### Exercise objective:
Copy the records below character for character.

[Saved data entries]
* * * * * * *

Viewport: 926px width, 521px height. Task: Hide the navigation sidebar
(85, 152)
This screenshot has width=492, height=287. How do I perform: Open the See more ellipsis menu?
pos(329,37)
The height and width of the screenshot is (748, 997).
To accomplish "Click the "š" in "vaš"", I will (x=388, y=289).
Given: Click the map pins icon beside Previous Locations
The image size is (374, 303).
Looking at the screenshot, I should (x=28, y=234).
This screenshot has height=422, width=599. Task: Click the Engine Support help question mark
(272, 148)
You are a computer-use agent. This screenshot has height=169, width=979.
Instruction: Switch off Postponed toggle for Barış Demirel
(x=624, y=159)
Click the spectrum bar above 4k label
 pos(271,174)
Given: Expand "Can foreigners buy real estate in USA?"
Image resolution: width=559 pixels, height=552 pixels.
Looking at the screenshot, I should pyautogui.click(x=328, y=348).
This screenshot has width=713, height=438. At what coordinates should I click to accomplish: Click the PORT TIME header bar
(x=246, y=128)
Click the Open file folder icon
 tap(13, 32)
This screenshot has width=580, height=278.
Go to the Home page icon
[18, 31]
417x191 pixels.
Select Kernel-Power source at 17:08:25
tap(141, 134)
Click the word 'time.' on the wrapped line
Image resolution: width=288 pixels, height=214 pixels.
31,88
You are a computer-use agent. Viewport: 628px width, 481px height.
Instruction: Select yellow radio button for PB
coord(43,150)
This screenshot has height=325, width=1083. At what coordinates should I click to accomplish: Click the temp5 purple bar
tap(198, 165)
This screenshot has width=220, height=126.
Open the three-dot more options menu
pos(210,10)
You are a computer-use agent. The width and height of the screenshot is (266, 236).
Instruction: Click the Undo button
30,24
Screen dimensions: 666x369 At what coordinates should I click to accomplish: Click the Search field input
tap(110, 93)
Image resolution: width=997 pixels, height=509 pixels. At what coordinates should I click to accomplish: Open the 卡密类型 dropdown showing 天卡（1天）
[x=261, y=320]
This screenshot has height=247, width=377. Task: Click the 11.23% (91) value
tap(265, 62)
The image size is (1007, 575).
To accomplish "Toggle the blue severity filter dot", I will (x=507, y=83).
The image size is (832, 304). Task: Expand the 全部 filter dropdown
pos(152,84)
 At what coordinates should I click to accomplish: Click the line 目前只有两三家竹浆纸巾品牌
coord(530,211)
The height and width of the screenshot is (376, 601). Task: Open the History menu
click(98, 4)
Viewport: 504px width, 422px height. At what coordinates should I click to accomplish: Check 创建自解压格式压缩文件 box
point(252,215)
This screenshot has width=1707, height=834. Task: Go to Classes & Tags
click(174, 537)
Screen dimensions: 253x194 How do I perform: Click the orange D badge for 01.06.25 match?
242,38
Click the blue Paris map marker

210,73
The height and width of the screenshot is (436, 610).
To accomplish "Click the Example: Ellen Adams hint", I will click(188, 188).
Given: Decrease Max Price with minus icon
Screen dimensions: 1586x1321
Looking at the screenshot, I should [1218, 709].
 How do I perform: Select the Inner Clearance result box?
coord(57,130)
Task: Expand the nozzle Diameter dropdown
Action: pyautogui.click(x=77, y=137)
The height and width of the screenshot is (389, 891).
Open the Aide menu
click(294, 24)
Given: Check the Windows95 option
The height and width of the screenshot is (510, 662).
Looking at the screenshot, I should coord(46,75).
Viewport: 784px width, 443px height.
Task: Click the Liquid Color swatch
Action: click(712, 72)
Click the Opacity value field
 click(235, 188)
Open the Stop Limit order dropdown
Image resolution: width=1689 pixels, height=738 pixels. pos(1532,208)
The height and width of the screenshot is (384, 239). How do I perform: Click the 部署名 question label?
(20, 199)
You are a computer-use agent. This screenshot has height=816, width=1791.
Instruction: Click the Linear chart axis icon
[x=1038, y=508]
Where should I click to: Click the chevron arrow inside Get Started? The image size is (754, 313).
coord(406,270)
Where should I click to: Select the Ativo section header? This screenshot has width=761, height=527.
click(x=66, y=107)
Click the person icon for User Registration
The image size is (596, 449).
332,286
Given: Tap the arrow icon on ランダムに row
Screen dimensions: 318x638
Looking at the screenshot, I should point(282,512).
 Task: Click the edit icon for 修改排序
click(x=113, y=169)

* * * * * * *

### Exercise response:
Viewport: 926px width, 521px height. Task: Hide the navigation sidebar
(85, 152)
This screenshot has width=492, height=287. How do I perform: Open the See more ellipsis menu?
pos(329,37)
The height and width of the screenshot is (748, 997).
To accomplish "Click the "š" in "vaš"", I will (x=388, y=289).
Given: Click the map pins icon beside Previous Locations
The image size is (374, 303).
Looking at the screenshot, I should (x=28, y=234).
This screenshot has height=422, width=599. Task: Click the Engine Support help question mark
(272, 148)
You are a computer-use agent. This screenshot has height=169, width=979.
Instruction: Switch off Postponed toggle for Barış Demirel
(x=624, y=159)
Click the spectrum bar above 4k label
 pos(271,174)
Given: Expand "Can foreigners buy real estate in USA?"
Image resolution: width=559 pixels, height=552 pixels.
Looking at the screenshot, I should pyautogui.click(x=328, y=348).
This screenshot has width=713, height=438. At what coordinates should I click to accomplish: Click the PORT TIME header bar
(x=246, y=128)
Click the Open file folder icon
 tap(13, 32)
This screenshot has width=580, height=278.
Go to the Home page icon
[18, 31]
417x191 pixels.
Select Kernel-Power source at 17:08:25
tap(141, 134)
Click the word 'time.' on the wrapped line
Image resolution: width=288 pixels, height=214 pixels.
31,88
You are a computer-use agent. Viewport: 628px width, 481px height.
Instruction: Select yellow radio button for PB
coord(43,150)
This screenshot has height=325, width=1083. At what coordinates should I click to accomplish: Click the temp5 purple bar
tap(198, 165)
This screenshot has width=220, height=126.
Open the three-dot more options menu
pos(210,10)
You are a computer-use agent. The width and height of the screenshot is (266, 236).
Instruction: Click the Undo button
30,24
Screen dimensions: 666x369 At what coordinates should I click to accomplish: Click the Search field input
tap(110, 93)
Image resolution: width=997 pixels, height=509 pixels. At what coordinates should I click to accomplish: Open the 卡密类型 dropdown showing 天卡（1天）
[x=261, y=320]
This screenshot has height=247, width=377. Task: Click the 11.23% (91) value
tap(265, 62)
The image size is (1007, 575).
To accomplish "Toggle the blue severity filter dot", I will (x=507, y=83).
The image size is (832, 304). Task: Expand the 全部 filter dropdown
pos(152,84)
 At what coordinates should I click to accomplish: Click the line 目前只有两三家竹浆纸巾品牌
coord(530,211)
The height and width of the screenshot is (376, 601). Task: Open the History menu
click(98, 4)
Viewport: 504px width, 422px height. At what coordinates should I click to accomplish: Check 创建自解压格式压缩文件 box
point(252,215)
This screenshot has width=1707, height=834. Task: Go to Classes & Tags
click(174, 537)
Screen dimensions: 253x194 How do I perform: Click the orange D badge for 01.06.25 match?
242,38
Click the blue Paris map marker

210,73
The height and width of the screenshot is (436, 610).
To accomplish "Click the Example: Ellen Adams hint", I will click(188, 188).
Given: Decrease Max Price with minus icon
Screen dimensions: 1586x1321
Looking at the screenshot, I should [1218, 709].
 How do I perform: Select the Inner Clearance result box?
coord(57,130)
Task: Expand the nozzle Diameter dropdown
Action: pyautogui.click(x=77, y=137)
The height and width of the screenshot is (389, 891).
Open the Aide menu
click(294, 24)
Given: Check the Windows95 option
The height and width of the screenshot is (510, 662).
Looking at the screenshot, I should coord(46,75).
Viewport: 784px width, 443px height.
Task: Click the Liquid Color swatch
Action: click(712, 72)
Click the Opacity value field
 click(235, 188)
Open the Stop Limit order dropdown
Image resolution: width=1689 pixels, height=738 pixels. pos(1532,208)
The height and width of the screenshot is (384, 239). How do I perform: Click the 部署名 question label?
(20, 199)
You are a computer-use agent. This screenshot has height=816, width=1791.
Instruction: Click the Linear chart axis icon
[x=1038, y=508]
Where should I click to: Click the chevron arrow inside Get Started? The image size is (754, 313).
coord(406,270)
Where should I click to: Select the Ativo section header? This screenshot has width=761, height=527.
click(x=66, y=107)
Click the person icon for User Registration
The image size is (596, 449).
332,286
Given: Tap the arrow icon on ランダムに row
Screen dimensions: 318x638
Looking at the screenshot, I should point(282,512).
 Task: Click the edit icon for 修改排序
click(x=113, y=169)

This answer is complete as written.